Currently, one of the major indications for
liver transplantation is
infection with hepatitis C virus (HCV). Many studies have suggested that
recurrent infection with HCV is universal after
transplantation. Fastidious techniques, such as
reverse transcriptase-polymerase chain reaction (RT-PCR), have proved to be highly sensitive for detecting HCV
RNA in serum and in fresh-frozen and
formalin-fixed
paraffin-embedded (FFPE) liver tissue. In this study, we wanted to determine whether the identification of HCV
RNA in liver tissue by RT-PCR might reflect the detection of circulating HCV
RNA in blood within the tissue, rather than implying true tissue
infection. We performed RT-PCR for HCV
RNA in FFPE liver biopsy specimens taken from 14 donor allografts shortly before and immediately after implantation into recipients. The recipients were known to have HCV
RNA in serum and explanted liver tissue, as determined by RT-PCR. We were unable to detect HCV
RNA in any of the study samples, either before or after
transplantation. In a related study, qualitative and quantitative HCV
RNA analyses were performed by RT-PCR and branched
DNA (bDNA) amplification, respectively, on serum samples collected pretransplantation and immediately posttransplantation from 10 other patients who underwent
transplantation for
hepatitis C. HCV
RNA was detected in all serum samples before and after
transplantation by RT-PCR; however, the bDNA assay detected HCV
RNA in only 6 of 10 samples pre-orthotopic
liver transplantation (OLT) and in none of the immediately post-OLT samples.
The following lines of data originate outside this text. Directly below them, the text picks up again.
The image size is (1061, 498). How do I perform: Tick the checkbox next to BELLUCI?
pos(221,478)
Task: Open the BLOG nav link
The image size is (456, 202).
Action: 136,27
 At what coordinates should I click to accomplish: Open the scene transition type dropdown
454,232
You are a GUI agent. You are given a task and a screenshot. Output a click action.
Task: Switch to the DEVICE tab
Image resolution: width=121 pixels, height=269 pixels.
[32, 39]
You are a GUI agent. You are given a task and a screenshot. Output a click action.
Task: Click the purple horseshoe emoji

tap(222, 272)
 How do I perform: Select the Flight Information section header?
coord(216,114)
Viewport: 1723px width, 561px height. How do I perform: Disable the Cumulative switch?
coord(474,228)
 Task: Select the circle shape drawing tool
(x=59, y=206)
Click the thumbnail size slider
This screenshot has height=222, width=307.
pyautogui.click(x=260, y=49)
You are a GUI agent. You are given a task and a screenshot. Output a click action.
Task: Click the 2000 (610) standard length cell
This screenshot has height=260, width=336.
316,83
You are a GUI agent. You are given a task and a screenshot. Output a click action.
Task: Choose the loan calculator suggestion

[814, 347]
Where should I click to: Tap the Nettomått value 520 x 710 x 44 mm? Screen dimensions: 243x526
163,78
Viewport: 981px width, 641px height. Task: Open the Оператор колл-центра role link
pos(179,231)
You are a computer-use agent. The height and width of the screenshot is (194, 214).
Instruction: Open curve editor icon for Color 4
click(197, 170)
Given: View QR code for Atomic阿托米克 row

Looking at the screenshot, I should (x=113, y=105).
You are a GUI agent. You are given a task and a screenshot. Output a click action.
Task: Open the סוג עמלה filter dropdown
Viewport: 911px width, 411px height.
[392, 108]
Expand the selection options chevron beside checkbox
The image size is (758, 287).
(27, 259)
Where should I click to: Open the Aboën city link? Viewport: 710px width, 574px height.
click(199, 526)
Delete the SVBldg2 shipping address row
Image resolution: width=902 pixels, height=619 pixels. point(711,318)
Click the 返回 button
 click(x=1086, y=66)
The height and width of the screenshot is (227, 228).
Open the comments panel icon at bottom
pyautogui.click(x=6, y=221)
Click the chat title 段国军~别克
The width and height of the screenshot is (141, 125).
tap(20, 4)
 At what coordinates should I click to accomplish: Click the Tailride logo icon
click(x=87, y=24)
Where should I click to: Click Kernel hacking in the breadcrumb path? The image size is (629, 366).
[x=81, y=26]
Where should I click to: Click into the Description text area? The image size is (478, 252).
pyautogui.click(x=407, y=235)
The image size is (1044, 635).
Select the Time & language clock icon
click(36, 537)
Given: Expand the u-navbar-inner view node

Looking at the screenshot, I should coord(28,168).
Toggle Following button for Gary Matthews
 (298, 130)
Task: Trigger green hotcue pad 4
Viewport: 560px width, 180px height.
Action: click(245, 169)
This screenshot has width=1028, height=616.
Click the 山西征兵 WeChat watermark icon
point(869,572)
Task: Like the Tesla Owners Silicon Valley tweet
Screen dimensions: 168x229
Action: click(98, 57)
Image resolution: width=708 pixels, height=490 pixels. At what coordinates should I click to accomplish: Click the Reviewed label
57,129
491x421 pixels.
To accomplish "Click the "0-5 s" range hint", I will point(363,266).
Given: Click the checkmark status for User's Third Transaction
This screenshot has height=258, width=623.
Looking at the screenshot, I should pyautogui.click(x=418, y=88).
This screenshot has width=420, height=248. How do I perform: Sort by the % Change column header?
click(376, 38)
In our system, despite the RT-PCR detection of HCV
RNA in serum before and after the
transplantation, HCV
RNA is not detectable in the peripheral blood that accompanies
formalin-fixed liver tissue. This implies that RT-PCR detection of HCV
RNA in tissue reflects true liver
infection, rather than contamination by HCV
RNA in accompanying peripheral blood.